Had the climbs on the circuits been more sustained efforts, Faulkner believes she may have faired better but the punchy nature of the Wollongong loops was a challenge for her.

“Personally, I haven’t been feeling on super form these last few months. I felt really good on the first climb and then after a couple of times around the circuit, I just didn’t feel very good in the body. After I dropped off the front group, I just wanted to finish the race,” she said.

“I never really let my body recover from [COVID] and some days I feel great and some days I don’t. Overall, I just felt sometimes I have a hard time recovering in stage racing, and other times when it’s a really high intensity just catches me earlier than it did in the past. I just can’t do repeated high-intensity efforts the way that I could before.

“In the time trial or on a long, sustained climb I’m fine. On a course like this where there are repeated bursts, I don’t know if it’s long COVID or if it’s just that with the COVID I had to take such a long break to come back that I lost fitness. It’s unfortunate.”

It wasn’t all bad for Faulkner in Australia and she finished the world championships with a strong performance in the time trial, taking sixth at 1:26 behind the winner Ellen van Dijk. Faulkner rode her TT bike a lot in the buildup to the competition and she wants to work on it more ahead of the 2023 season.

“It was my first time doing a time trial at worlds and I actually feel really optimistic about future TTs,” she told VeloNews. “I changed my position to be more aero when I came here but it was a little less stable and I think that hurt me in the wind with the conditions being as they were. I think with a little bit of practice over the winter and nailing some of those details I think more TT experience will only help me.”

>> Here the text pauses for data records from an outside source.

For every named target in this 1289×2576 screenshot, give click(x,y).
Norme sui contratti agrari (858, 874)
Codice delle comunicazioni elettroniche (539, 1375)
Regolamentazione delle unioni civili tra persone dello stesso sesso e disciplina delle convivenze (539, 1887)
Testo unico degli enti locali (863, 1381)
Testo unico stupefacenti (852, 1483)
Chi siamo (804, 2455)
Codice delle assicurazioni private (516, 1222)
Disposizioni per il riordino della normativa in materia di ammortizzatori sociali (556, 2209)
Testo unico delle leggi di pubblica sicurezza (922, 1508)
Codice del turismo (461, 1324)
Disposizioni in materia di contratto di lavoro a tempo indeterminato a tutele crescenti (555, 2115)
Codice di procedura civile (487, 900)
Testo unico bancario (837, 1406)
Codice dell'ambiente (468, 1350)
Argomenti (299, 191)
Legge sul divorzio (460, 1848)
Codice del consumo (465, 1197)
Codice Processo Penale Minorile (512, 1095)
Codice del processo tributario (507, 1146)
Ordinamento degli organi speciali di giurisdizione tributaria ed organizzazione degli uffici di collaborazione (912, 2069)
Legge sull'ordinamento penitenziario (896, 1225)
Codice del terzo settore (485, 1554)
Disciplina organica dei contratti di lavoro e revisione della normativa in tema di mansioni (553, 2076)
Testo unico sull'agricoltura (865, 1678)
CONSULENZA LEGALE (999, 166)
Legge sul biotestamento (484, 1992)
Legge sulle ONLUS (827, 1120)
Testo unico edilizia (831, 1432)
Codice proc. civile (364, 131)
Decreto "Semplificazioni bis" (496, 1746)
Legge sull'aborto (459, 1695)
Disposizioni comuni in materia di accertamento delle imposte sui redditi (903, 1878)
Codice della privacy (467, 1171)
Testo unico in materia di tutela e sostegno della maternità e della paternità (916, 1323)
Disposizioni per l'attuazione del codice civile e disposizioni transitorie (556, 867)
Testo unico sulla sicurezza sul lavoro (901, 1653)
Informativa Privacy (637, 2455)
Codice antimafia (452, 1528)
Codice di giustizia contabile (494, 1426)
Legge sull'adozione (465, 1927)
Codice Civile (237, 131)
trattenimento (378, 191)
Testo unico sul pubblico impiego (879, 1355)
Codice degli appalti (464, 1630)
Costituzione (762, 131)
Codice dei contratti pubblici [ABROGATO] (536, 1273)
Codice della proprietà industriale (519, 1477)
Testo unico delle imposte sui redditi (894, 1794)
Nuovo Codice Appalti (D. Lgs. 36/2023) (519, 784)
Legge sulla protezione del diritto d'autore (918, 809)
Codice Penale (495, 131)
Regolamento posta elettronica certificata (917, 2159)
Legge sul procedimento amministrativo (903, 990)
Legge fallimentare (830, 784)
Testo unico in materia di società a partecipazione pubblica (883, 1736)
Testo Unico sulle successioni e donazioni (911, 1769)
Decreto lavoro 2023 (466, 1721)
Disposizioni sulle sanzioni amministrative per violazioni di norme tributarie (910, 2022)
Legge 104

After a strong opener to the 2022 season that take three victories, including two stages of the Giro d’Italia Donne, the second half of the season has been a bit up and down for Faulkner. The Alaskan struggled through the Tour de France Femmes and had to abandon the Ceratizit Challenge by La Vuelta, citing issues with fatigue.

Despite ending her season on a slightly disappointing note at the world championships, she’s trying to look at the good and not dwell too much on the bad.

“I have to be a little bit compassionate with myself and not be so hard on myself when I have a bad day like today,” she said.

“I think when people are asking you ‘what happened today, did you not feel great,’ my first instinct is to judge my performance but I know that I gave what I could today and things haven’t been perfect in the second half and I just have to be able to roll with that and know that next year I want to come back really strong. I know what I can do when I’m strong, so this isn’t a reflection of my best self.”